Motivation is a key strategy in human resource management which has direct results in operating capability and utilizing organization’s manpower to their full capacity by concentrating on motivation to attract quality and good applicants to join the organization and to retain existing personnel (Snell &Bohlander, 2013). The majority of organizations, use monetary and non-monetary reword system to motive their people (Harunavamwe&Kanengoni, 2013)
Each person is motivated by different things and it is important to know how they are motivated in order to direct motivation towards the realization of organizational goals (Rabideau, 2005). Reviewing the theories of motivation helps us to understand what drives people to initiate action and to engage in certain practices in the workplace
Types of Motivation
There are two main types of motivational classification is available as intrinsic and extrinsic. Intrinsic refers to inner drive to motivation that comes from inside a person rather than from any other rewards, such as money or grades. If a person intrinsically motivated then he/she will be able to work find a solution to the prevailing problems and take that opportunity as a challenge with pleasure mentality. Since a person is intrinsically motivated then it’s easy for organisations to drive him/her towards achieving goals and objectives. Meanwhile extrinsic motivation refers the vice versa of the previous concept where the motivation coming from outside of a person (Schneider, 2012).
Figure 2 .1 – Combination of intrinsic and extrinsic motivation with personal and interpersonal attractions This figure illustrates the combination of intrinsic and extrinsic motivation with personal and interpersonal attraction (Schneider, 2012).
In the intrinsic cage, personal satisfaction is vital with social interaction where according to the Herzberg Dual Factor theory this is more tending to motivational factors in which contributes to positive mental and health conditions such as achievement, recognition of achievement, work itself, responsibility, advancement, etc. with higher job satisfaction of the need for psychological growth.
In extrinsic part of the 16 above figure examines personal rewards, public recognition as the main aspects where it is more related to hygiene factors provided due to job dissatisfaction (Schneider, 2012).
KEY MOTIVATION TECHNIQUES
Company policies and administration, interpersonal relations, supervision, working conditions, salaries, status, security, etc. will provide personal rewards as well as public recognition (Nelson & Quick, 2013).
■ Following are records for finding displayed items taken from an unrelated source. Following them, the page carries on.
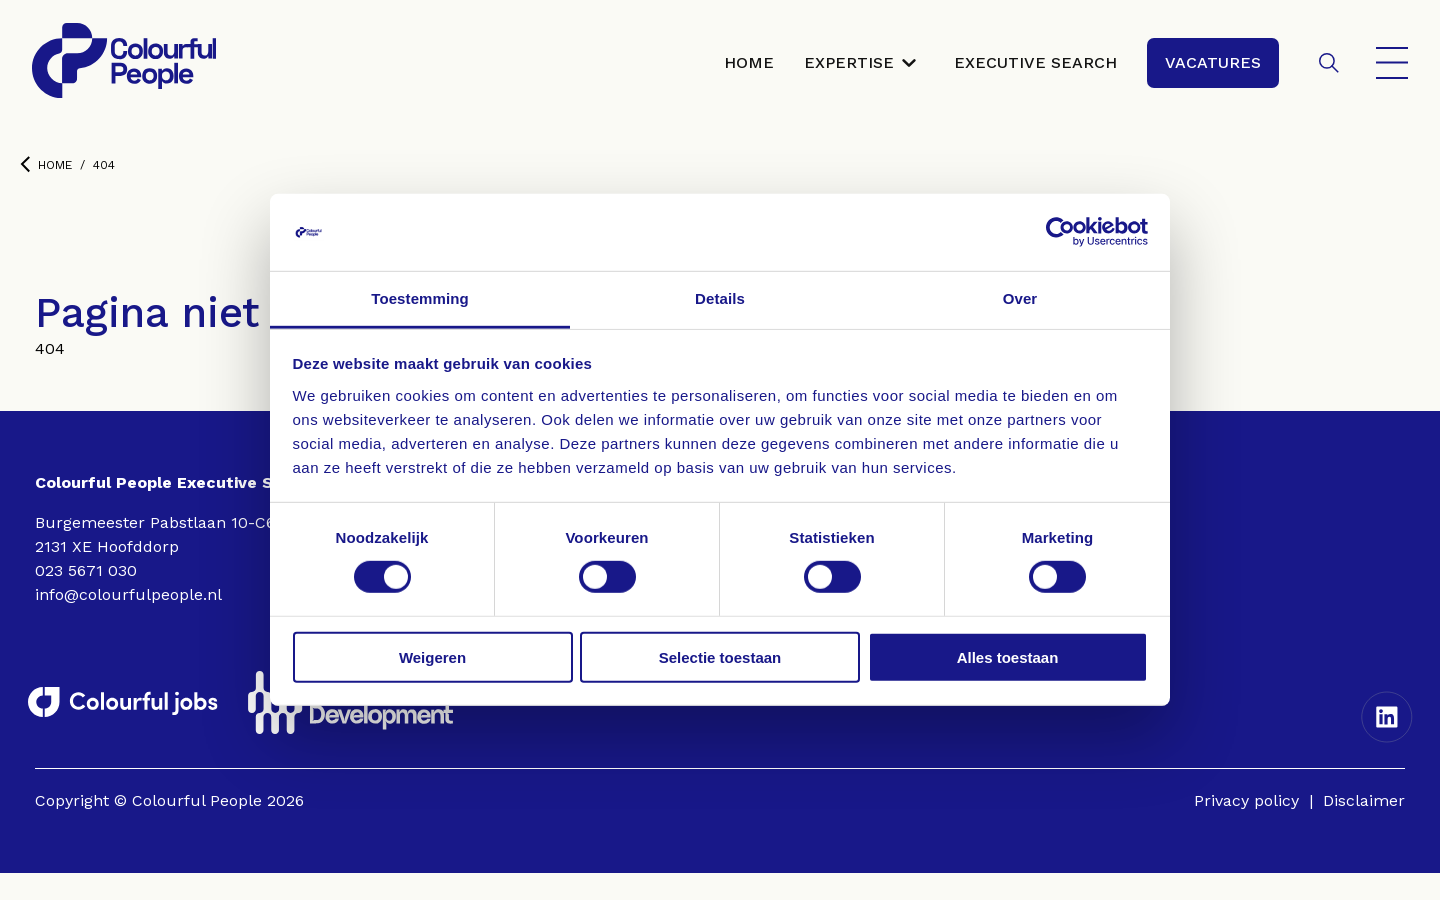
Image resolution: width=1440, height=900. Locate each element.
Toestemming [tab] (420, 298)
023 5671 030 (86, 597)
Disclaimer (1364, 827)
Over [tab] (1020, 298)
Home (46, 191)
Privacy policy (1246, 827)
Lin (2007) identified that motivation is a drive for knowledge sharing where intrinsic and extrinsic components are there for knowledge sharing as well. Employees extrinsic knowledge sharing is highly depending on their perception and the value association with it. Where people assess the value based on cost benefit analysis in which rewards are seen as benefits and effort of exchanging knowledge is seen as a cost. But when it comes to intrinsic component of it is the satisfaction, acquiring of new knowledge, exchange of ideas with people, etc. which are work as triggers for motivation.